2. *Connectivity :* The OS is totally cloud based, so internet connectivity and speed is the main thing here. Specially on 3rd world countries. So you can't count success without them right?? And you need internet everywhere over the world, to make Chromebook successfull. What if someone from UK / US (where internet conenctivity is not a factor) comes to India or other developing countries and he uses Chromebook??

3. *Applications :* Are you sure?? Every kind of app is available?? And if yes are they good enough to compete with the desktop(windows/linux) apps?? I mean yes, enthusiasts can always look for alternatives. But in production environment / Enterprises. I'm 100% sure no one would like to leave Photoshop, Dreamweaver etc. if the alternatives are not even close to them.

Well, these are the main three issues I can think of right now, which makes a hurdle for moving into a Cloud OS completely.


----------



## Liverpool_fan (Jun 19, 2011)

Yes, Chromebook will see a lot of success in the enterprise:

1. *Low Total Cost of Ownership (TCO) : * Chromebook costs very cheap for enterprises in terms of ownership, and maintenance. Also it will be based on web platform, so there would be no added cost either in licensing or upgrading.

2. *Applications :* The applications which the enterprise WANTS its employees to be used can be implemented as web applications or their "E-Desks", which will be sufficient in terms of work which can be done. Secondly desktop application like technology can come through Citrix et al.

3. *Less Headache :* Less headache for IT adminstrators, and it's more secure for the employees to work on in an IT Enterprise. Secondly there's less chance of employees to break it unlike Windows or Linux.

4. *Security :* With cloud computing, Enterprises can keep tabs on the user data. There's slightly less chance for employees to store and take away critical information.


----------



## SlashDK (Jun 20, 2011)

I believe that it will be successful only in enterprises in developed countries with widespread Wi-Fi / WiMax / 3G / 4G net access(namely US, Norway, Finland and a few other EU nations).

It won't work in India because of the lack of reliable and cheap internet. You need a plan with a limit of 10s of GBs for it to be possible to use net 24/7 for all applications.

Google is mainly targeting enterprise and education sectors with it. Its nothing except an overpriced netbook for its config. Since chromium OS is free and almost the same manufacturers are likely to create cheaper netbooks with chromium instead of chrome OS. According to me it fail in the education sector because of the lack of apps but it may achieve success in the enterprise sector due to its security.


----------



## sygeek (Jun 20, 2011)

Can't say anything for now but for the time being it might be a success among a particular set of people with dedicated cloud based work + High bandwidth most of the time. In India, well..#fail.


----------



## desiibond (Jun 20, 2011)

Nope. not in the next 1 or 2 years. Even in enterprise, people are tilting towards having a decent laptop for normal use and a tablet for mobility.
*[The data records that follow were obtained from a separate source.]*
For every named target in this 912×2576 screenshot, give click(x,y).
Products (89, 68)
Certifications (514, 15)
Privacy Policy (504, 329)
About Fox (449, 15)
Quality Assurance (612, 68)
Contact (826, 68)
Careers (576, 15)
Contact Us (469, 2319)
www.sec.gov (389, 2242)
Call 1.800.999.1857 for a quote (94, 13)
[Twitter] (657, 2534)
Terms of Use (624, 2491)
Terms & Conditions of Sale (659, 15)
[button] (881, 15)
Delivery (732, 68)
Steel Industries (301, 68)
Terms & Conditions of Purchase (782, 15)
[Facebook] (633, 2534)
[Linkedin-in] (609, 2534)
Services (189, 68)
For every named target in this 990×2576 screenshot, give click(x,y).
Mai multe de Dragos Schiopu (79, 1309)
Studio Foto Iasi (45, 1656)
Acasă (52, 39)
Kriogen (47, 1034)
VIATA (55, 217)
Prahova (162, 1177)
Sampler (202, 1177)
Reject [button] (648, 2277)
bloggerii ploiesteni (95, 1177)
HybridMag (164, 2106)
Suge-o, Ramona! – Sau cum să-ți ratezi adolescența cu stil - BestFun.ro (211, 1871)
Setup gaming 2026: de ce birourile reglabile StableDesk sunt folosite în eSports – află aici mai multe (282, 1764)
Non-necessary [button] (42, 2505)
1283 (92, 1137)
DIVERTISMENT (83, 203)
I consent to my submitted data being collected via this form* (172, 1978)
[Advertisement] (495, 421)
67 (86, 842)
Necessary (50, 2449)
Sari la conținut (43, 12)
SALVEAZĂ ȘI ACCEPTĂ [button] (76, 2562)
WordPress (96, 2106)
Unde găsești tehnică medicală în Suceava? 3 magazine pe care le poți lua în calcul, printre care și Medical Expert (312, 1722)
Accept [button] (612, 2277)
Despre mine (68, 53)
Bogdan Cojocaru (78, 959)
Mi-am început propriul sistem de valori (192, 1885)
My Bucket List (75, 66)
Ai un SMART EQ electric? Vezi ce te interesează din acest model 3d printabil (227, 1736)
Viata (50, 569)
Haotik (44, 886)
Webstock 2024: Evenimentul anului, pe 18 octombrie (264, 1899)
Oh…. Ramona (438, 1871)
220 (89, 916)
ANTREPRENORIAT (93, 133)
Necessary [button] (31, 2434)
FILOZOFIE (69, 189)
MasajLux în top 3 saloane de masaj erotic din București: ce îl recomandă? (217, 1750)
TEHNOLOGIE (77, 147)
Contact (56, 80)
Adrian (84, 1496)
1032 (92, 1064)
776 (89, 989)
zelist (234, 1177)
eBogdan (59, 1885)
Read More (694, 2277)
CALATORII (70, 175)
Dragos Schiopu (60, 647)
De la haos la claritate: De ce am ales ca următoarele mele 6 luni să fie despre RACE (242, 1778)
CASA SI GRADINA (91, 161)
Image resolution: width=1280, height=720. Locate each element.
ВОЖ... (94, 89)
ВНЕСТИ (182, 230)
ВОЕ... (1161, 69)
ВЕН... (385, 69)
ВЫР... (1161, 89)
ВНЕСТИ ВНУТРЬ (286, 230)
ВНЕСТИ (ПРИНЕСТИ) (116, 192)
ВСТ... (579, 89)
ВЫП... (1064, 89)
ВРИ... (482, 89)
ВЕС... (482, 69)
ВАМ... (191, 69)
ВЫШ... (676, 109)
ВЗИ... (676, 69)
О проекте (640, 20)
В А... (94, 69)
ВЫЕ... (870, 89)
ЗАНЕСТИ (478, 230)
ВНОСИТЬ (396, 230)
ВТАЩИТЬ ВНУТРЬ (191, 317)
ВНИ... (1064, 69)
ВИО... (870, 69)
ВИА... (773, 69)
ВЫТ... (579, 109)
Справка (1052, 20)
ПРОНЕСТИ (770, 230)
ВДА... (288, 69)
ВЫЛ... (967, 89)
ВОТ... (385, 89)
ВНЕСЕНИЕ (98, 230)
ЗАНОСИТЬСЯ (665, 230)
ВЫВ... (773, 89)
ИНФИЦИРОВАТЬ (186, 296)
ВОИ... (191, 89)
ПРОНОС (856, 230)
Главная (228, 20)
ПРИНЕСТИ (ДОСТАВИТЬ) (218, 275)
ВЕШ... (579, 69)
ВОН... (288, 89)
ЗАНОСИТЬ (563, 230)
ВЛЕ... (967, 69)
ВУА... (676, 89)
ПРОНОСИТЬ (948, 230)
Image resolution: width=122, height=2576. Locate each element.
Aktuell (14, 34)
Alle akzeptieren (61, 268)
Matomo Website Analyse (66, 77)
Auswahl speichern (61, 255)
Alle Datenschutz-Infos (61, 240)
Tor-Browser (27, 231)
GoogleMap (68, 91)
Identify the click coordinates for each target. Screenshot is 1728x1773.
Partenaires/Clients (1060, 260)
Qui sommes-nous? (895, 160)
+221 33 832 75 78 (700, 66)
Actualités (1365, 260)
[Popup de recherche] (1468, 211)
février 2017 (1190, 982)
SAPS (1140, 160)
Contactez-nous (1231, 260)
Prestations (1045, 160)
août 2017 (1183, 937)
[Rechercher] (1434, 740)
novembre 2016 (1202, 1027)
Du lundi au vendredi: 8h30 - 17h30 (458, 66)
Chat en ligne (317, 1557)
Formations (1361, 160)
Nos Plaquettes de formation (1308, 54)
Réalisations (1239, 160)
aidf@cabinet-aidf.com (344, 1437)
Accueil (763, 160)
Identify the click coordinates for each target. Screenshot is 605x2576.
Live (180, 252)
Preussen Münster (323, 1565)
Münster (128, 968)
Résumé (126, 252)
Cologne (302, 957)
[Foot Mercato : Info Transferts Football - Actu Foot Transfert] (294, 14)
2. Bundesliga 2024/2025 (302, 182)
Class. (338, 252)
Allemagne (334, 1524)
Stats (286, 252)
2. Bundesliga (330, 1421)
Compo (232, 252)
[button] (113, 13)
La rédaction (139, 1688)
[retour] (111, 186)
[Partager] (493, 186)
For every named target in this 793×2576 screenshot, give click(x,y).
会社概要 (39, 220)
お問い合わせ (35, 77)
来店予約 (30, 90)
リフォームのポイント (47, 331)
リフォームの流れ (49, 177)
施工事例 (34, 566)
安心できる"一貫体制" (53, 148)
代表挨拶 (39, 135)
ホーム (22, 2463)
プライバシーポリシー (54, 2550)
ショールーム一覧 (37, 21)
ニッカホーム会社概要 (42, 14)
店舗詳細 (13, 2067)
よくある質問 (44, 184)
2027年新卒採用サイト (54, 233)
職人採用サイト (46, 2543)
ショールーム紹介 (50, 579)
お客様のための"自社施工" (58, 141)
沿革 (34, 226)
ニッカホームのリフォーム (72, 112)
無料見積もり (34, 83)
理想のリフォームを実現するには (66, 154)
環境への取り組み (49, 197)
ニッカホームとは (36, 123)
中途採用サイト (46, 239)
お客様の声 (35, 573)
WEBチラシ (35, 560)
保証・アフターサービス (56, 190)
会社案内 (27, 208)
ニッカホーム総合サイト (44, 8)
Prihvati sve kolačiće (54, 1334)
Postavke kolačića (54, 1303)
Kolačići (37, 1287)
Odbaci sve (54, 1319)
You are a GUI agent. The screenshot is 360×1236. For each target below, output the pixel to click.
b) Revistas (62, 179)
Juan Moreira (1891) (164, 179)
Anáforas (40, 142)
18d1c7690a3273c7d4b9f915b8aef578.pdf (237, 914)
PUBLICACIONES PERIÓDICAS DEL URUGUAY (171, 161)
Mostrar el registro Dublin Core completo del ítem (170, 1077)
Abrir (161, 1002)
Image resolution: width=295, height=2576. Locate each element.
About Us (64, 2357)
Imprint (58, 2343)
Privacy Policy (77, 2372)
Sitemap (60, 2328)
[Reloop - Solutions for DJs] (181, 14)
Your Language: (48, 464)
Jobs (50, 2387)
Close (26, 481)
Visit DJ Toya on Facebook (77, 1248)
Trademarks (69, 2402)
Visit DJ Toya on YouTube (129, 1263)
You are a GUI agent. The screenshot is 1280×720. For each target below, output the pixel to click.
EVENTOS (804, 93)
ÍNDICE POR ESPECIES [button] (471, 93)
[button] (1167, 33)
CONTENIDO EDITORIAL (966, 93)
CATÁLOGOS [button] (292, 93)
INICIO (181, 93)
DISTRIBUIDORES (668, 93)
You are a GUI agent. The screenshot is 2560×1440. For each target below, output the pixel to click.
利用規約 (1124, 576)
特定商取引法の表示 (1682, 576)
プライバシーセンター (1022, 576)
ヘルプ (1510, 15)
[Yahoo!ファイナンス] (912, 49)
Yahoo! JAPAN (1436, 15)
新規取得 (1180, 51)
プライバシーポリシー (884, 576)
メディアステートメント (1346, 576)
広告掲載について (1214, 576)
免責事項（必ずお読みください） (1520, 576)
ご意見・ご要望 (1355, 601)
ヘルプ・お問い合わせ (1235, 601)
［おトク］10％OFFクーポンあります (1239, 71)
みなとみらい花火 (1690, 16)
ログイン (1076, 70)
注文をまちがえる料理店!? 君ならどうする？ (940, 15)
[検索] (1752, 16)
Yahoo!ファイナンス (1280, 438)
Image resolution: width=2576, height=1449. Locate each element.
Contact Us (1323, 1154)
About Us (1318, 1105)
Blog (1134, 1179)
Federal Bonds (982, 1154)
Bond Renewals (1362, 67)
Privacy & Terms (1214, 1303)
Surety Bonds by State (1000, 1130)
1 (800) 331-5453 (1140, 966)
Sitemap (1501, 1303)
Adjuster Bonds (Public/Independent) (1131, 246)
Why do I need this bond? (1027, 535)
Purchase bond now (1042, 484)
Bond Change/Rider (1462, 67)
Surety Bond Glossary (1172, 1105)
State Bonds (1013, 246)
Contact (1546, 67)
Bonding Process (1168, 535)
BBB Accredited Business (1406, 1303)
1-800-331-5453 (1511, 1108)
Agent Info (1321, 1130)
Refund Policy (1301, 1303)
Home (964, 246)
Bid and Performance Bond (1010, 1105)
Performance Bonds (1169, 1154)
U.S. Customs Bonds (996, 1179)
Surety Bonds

The advantage with tablet is that you can make your work stay on the cloud or stay on a local drive. There have been may instances in the past when cloud-only storage gave serious problem when the servers or network went offline.

Seriously speaking, in the world where 24x7x365 wireless connectity is not even close to being perfect, I think Chromebook is way ahead of its time.


----------



## noob (Jun 20, 2011)

No it wont replace my windows.

This is how i see it,

I am having a windows 7 desktop PC and may be i will replace my laptop with Tablet running Google Android but never with a chromebook.


----------